Cuando María conversaba animada con el pintor y cuando Rubén sugirió tomarle unas fotos, ella sintió de nuevo el olor a bosque, la presencia del hombre pálido, que sin razón, le comenzaba a parecer atractivo. El extraño no dejaba de mirarla, rozando el cuerpo de la mujer con la luz azul de los ojos que descansaban sobre los pómulos salientes Cuando el aparato arrojó una de sus últimas luces, ella giró el rostro y conscientemente le dedicó una amplia sonrisa, repleta de coquetería, obteniendo como respuesta un nervioso movimiento de las mandíbulas. El hombre seguía inmóvil, como si estuviera atrapado en su propio cuerpo, ella temiendo que la timidez termine por convertirlo en estatua de sal y haciendo caso omiso a los consejos de su madre y de su abuela, dio tres pasos decididos hacia él.

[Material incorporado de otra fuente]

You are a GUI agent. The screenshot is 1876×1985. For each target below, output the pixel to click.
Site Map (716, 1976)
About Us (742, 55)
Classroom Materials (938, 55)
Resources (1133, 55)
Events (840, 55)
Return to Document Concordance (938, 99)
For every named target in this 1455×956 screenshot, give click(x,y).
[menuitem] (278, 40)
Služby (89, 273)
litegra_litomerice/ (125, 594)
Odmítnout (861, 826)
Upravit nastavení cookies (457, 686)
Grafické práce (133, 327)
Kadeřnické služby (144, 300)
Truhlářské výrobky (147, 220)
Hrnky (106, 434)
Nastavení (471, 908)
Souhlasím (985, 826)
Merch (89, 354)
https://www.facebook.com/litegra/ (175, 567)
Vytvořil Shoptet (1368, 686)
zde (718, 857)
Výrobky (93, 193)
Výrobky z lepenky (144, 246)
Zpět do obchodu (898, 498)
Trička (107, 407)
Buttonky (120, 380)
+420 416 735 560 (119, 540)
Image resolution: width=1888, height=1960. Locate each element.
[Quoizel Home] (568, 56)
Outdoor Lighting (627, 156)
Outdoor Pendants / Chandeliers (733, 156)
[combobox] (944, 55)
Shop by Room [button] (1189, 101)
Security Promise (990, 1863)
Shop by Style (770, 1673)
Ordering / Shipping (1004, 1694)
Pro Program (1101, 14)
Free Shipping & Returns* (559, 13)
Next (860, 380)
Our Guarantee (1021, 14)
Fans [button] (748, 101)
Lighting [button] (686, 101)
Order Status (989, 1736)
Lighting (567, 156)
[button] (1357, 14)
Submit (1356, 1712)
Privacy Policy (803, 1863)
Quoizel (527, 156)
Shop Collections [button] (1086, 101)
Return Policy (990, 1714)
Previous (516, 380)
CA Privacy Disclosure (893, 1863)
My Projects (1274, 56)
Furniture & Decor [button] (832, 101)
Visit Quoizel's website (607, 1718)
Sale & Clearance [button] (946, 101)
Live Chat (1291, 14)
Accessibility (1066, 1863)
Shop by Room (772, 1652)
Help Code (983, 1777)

Como si el avance de la mujer hubiera roto el hechizo, también el hombre dio tres pasos en dirección a María. Cuando ella se detuvo, él dio tres pasos más, como en un antiguo ritual mamífero. Poco menos de medio metro los separaban y ella sintió de nuevo el intenso olor a almizcle. María giró la cabeza esperando que él le dijera cualquier cosa, quería saber si la fulminante atracción química se podía complementar con una diálogo inteligente. Esperaba el clásico pretexto que los hombres usan para iniciar una conversación, quizás el inicio de una historia larga, pensó ella, o al menos el punto de partida de una agradable compañía temporal al otro lado de la cama.

Mientras estas ideas pasaban por la cabeza de María, sus ojos marrones se entrelazaban con los del enjuto individuo. Lentamente el hombre abría los labios para dejar escapar unas palabras y la dulce espera provocaba un movimiento más rápido en el torrente sanguíneo de la mujer. El clima de seducción mutua llegaba a una primera cúspide, pero la voz que interrumpió el íntimo silencio, no fue el timbre de voz que ella esperaba, sino el de Rubén recordándole que debían marcharse. Como si fuera parte de un guión teatral, en ese mismo instante una mujer se acercó al extraño y éste inconscientemente la apartó con ligera brusquedad. El rostro flaco mostraba esa desesperada expresión a pérdida ante la partida inminente de María, mientras ella ocultaba su fastidio ante el brazo de Rubén rodeando sus hombros.

Les quedaban pocos minutos. Él la miró por última vez, dejando caer las cejas y dibujando un gesto que en palabras equivaldría a un: !no puede ser! Ella resignándose respondió con un gesto lascivo que su madre y abuela desaprobarían y comenzó a dirigirse hacia la entrada, sin escuchar los comentarios del impertinente que tenía a su lado.

El hechizante olor del hombre se hacía sentir más débil a medida que alcanzaba la salida, por lo que pensó en usar cualquier pretexto para regresar a la sala. Sin embargo, recordó los consejos de su madre y abuela en ese tipo de sitauciones: una dama no puede darse el lujo de reacciones demasiado atrevidas.

¿Cómo saber el nombre del extraño?, si al preguntárselo a Carlos tuvo una negativa. Una vez en el auto de Rubén, miró hacia el edificio neoclásico y de inmediato cerró sus ojos por varios segundos. Quería colocar en su memoria la figura de estatua florentina, el rostro duro y el fuerte olor amargo. ¿Dónde volver a verlo? Se consoló pensando que en la ciudad hay pocos hombres de barba y cabellos azafranados y aguileños ojos azules, pero sobre todo supo que reconocería de inmediato su olor a almizcle al tenerlo cerca.